> _DATA PROVIDED_:
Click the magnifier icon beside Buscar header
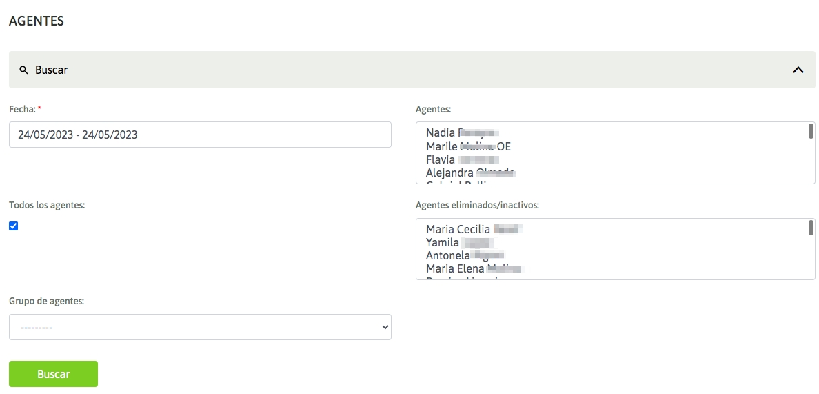The width and height of the screenshot is (819, 394). [23, 70]
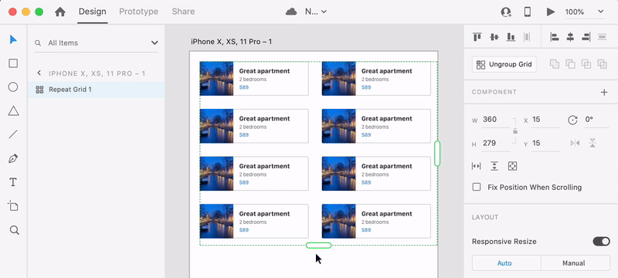This screenshot has width=618, height=278.
Task: Click the Home icon
Action: tap(60, 12)
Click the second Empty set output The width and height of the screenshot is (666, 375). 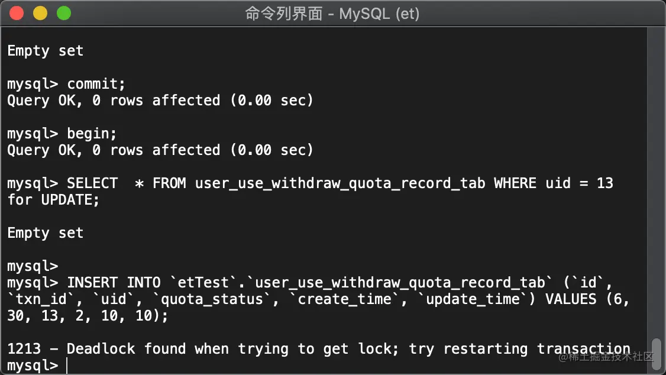45,232
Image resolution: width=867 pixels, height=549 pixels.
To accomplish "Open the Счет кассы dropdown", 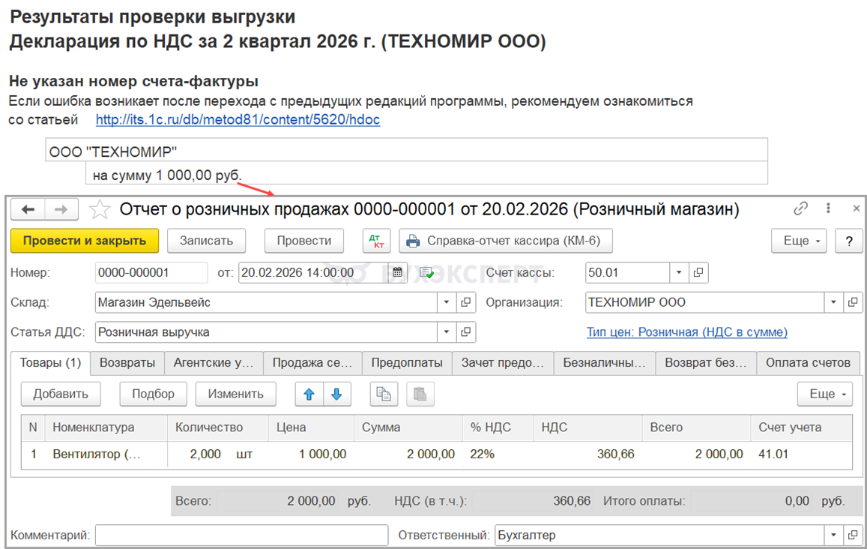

> _TASK_:
Within the listing above, find the line containing "Image resolution: width=867", then print it and every line after it exactly, leaving out pictures.

> _ANSWER SECTION_:
Image resolution: width=867 pixels, height=549 pixels.
To accomplish "Open the Счет кассы dropdown", 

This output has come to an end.